Since January 2022, I am a Lecturer of the Department of Physics at the King's College, University of Aberdeen (UoA), United Kingdom. My position is based at the Institute of Complex Systems and Mathematical Biology (ICSMB), where previously, I had been an Honorary Research Fellow (2020-2021 and 2015-2017) and did my Ph.D. studies (2011-2014). From 2015 up to 2022 I was an Adjunct Professor (with tenure) from the Department for Theoretical Physics of the Physics Institute in the School of Sciences (IFFC) of the Universidad de la República (UdelaR), Uruguay. I was part of the Non-linear Physics group (NLP webpage), which I am still associated. From June 2020 up to my appointment as a Lecturer, I was a Research Fellow at the Aberdeen Biomedical Imaging Centre (ABIC) of the UoA, where I helped developing novel neuroimaging-informed ways to classify Alzheimer’s disease and mild cognitive impairment from large-scale brain networks. Prior to my Ph.D. I also worked at the IFFC as an Assistant Researcher from 2007 until 2011, doing Teaching Assistance and helping with research within the NLP group and the Laboratory of Fluid Instabilities.

My research is focused on the study of Complex Systems, using my expertise in Network theory, Dynamical Systems, Numerical Modelling, and Data Analysis. Following a bottom-up approach, I aim to explain and predict collective behaviours emerging in complex systems (such as, chaos or generalised synchronisation) from their connectivity. I am also interested in reverse engineering a system's connectivity from measurements of its behaviour, which I do by following a top-down approach; that is, doing network inference. Since complex systems appear in many disciplines, I collaborate in various inter-disciplinary projects dealing with brain networks (including Alzheimer's disease, depression, and ageing), the neurobiological substrate of consciousness (e.g.,  studying the sleep-wake cycle in mammals), climate change and forecasting at intra-seasonal time-scales, and the stability of inter-connected power-grid systems. Through my research, I seek to develop or apply methodologies to analyse static and time-varying networks (e.g., for community detection or spectral characterisations) and data (i.a., image and signal data mining and network inference), which are particularly useful when analysing real-world complex systems.

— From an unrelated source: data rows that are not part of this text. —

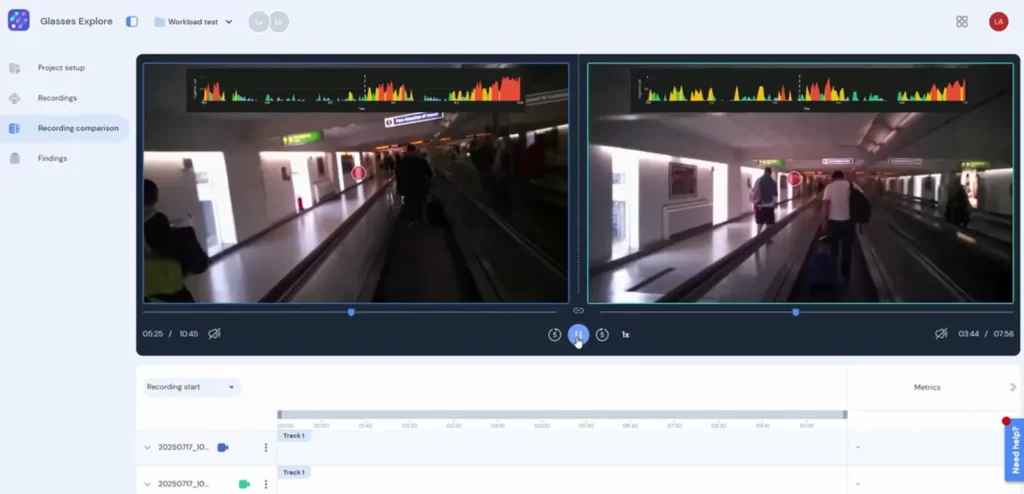1024x494 pixels.
Task: Skip forward 5 seconds
Action: click(x=602, y=335)
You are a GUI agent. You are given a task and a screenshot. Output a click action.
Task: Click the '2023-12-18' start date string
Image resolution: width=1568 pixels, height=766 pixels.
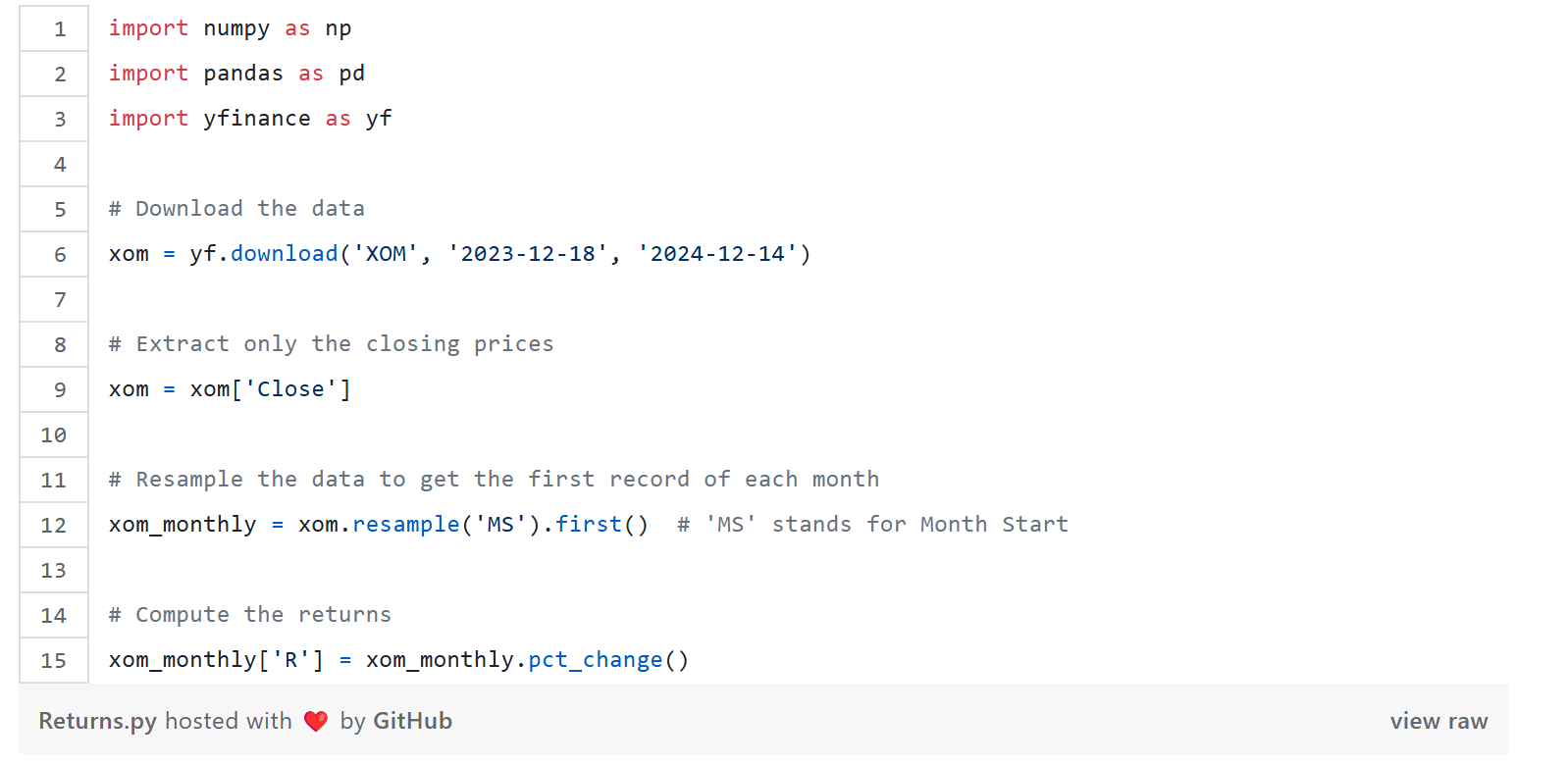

I am also interested in Fluid Dynamics, specifically, in turbulence and numerical simulations of Navier-Stokes equations; in the mathematical properties of Non-linear Dynamical Systems, mainly in relation to bifurcation theory; in Non-equilibrium Statistical Mechanics, with a focus on the statistical properties of semi-conductor Lasers with optical feedback and of neural/biological networks; and finally, in Information Theory and Data Analysis. Some of these topics I will surely be covering in the following years and I will be uploading documents to this site as I progress into these fascinating areas.

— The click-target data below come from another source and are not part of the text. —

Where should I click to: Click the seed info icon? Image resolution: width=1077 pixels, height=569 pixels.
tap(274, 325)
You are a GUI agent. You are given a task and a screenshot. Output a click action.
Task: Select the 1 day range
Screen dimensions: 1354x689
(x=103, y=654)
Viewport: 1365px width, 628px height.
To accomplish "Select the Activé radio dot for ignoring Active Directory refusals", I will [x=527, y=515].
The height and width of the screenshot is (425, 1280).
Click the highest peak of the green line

I have a Ph.D. in Physics [2014] from the UoA and a M.Sc. [2010] and B.Sc. [2008] degrees from the UdelaR. My Ph.D. at the ICSMB, UoA, started in October 2011 under the supervision of Dr. Murilo S. Baptista and Prof. Celso Grebogi. My dissertation was entitled "The mathematical principles behind the transmission of Energy and Synchronisation in Complex Networks" and it was conferred with Honours. The thesis also was nominated to the Springer theses award by the UoA as an outstanding thesis, which won and was published as a book (ISBN 978-3-319-22216-5). Its outcomes are framed within Complexity Science, involving exact and approximate results for the behaviour and stability of complex systems, which are valid for a wide range of complex systems but particularly suitable for the modern power-grid models. Before my Ph.D., I graduated from the B.Sc. in July 2008 and got my M.Sc. degree on "Synchronisation of coupled electronic oscillators" in July 2010 under the supervision of Prof. Arturo C. Martí and Dr. Cecilia Cabeza. The thesis considered the case of an electronic oscillator model, implemented experimentally under a dual RC circuit, which could interact by means of light pulses as a firefly. We also studied the system analytically and numerically obtaining some general conclusions for the synchronisation of generic piecewise oscillators.